MANNHEIM--A German court Friday granted Microsoft Corp. (MSFT) an injunction against Google Inc.'s (GOOG) Motorola Mobility unit over infringement of a patent on common names for long and short file allocation tables, or FAT technology.
Presiding judge Andreas Voss told the courtroom in this case the court was "convinced" of patent infringement. The court, in Mannheim, ordered Motorola to pay half the costs.
Microsoft sued Motorola for infringing the patent with products including the Razr, Razr Maxx and Atrix smartphones.
If enforced by Microsoft, the injunction would require Motorola to recall infringing products from sale in Germany and pay damages. The patent, EP0618540, dates from 1994.
"We will continue to enforce injunctions against Motorola Mobility products in [the U.S. and Germany] and hope they will join other Android device makers by taking a license to Microsoft's patented inventions," said David Howard, corporate vice president and deputy general counsel for Microsoft, in a statement.
Motorola didn't immediately respond to an emailed request for comment.
"If this gets enforced it's going to be much less convenient for users to download files such as photos on to their personal computers" and mobile devices, said Florian Mueller, writer of the Foss Patents blog.

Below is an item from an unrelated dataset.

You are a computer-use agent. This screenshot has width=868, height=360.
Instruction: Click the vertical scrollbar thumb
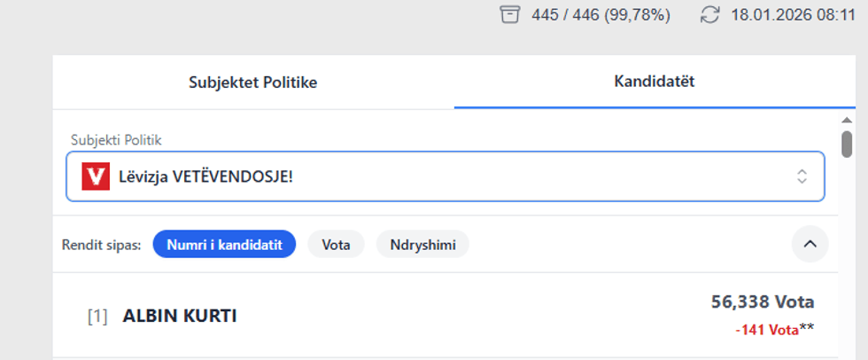(x=847, y=144)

Mr. Mueller has carried out consultancy work for Microsoft.
Microsoft and Motorola have been locked in a string of legal disputes in German courts, as well as in the U.S. Both sides have been granted injunctions against the other on various copyright issues.
The ruling comes a day after a court in Munich dismissed a separate suit brought by Microsoft against Motorola over a patent concerning event management in an operating system. Microsoft said it plans to appeal that ruling.
Microsoft has already enforced an injunction against Motorola in Germany based on a win in Munich's regional court in May. That case concerned a patent related to SMS messaging.
In the U.S., Microsoft has also enforced an injunction handed down in a May ruling by the International Trade Commission, which prevents Motorola from importing products that infringe Microsoft's ActiveSync, technology used to sync entries in software features.